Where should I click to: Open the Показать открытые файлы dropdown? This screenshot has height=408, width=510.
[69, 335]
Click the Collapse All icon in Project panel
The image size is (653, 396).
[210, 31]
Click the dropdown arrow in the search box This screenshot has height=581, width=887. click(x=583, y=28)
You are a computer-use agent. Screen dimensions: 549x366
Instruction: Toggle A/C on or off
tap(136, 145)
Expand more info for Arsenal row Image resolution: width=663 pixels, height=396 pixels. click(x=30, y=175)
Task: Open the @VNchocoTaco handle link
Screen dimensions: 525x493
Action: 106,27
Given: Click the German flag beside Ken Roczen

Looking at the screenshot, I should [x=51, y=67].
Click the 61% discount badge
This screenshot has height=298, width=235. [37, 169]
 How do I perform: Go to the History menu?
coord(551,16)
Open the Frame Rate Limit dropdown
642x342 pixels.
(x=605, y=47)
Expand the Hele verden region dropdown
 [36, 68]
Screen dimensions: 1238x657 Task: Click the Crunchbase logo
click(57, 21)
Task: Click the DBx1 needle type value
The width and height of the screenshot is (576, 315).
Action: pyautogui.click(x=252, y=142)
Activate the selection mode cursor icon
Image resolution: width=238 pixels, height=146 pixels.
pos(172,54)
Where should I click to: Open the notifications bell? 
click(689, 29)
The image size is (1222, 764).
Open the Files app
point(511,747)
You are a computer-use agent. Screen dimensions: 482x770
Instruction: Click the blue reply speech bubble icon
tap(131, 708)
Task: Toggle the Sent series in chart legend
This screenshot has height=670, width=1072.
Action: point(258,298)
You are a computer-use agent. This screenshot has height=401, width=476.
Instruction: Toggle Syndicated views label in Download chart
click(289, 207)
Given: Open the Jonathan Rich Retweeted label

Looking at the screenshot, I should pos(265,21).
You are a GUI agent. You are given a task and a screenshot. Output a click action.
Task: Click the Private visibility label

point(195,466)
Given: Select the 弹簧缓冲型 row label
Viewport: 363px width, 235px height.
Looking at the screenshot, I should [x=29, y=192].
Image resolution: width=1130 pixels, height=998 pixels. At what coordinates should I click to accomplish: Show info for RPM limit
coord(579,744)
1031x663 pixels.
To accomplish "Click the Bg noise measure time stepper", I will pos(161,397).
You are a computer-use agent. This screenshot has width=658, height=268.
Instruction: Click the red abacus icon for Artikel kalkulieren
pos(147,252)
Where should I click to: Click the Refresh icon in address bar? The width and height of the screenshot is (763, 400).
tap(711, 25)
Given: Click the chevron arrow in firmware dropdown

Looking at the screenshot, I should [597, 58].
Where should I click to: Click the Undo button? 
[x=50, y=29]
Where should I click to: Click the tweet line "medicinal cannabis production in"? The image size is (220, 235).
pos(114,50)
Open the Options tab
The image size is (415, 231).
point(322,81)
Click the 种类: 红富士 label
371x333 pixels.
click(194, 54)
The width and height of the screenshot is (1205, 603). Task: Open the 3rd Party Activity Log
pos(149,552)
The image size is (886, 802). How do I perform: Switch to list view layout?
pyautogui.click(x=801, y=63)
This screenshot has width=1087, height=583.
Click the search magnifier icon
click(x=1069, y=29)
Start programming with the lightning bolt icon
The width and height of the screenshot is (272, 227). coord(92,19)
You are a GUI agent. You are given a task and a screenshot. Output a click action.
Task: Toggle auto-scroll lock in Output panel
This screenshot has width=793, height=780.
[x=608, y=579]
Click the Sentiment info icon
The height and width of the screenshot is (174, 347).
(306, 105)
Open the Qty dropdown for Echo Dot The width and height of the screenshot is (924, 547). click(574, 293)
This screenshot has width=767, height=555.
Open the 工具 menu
● ● ● ● ● ● ●
• EXERCISE REQUIREMENTS:
Given the word "agent", show every line of the records that contains it.

• TASK SOLUTION:
You are a computer-use agent. Screen dimensions: 549x366
You are a computer-use agent. Screen dimensions: 482x770
You are a computer-use agent. This screenshot has height=401, width=476.
You are a GUI agent. You are given a task and a screenshot. Output a click action.
You are a computer-use agent. This screenshot has width=658, height=268.
You are a GUI agent. You are given a task and a screenshot. Output a click action.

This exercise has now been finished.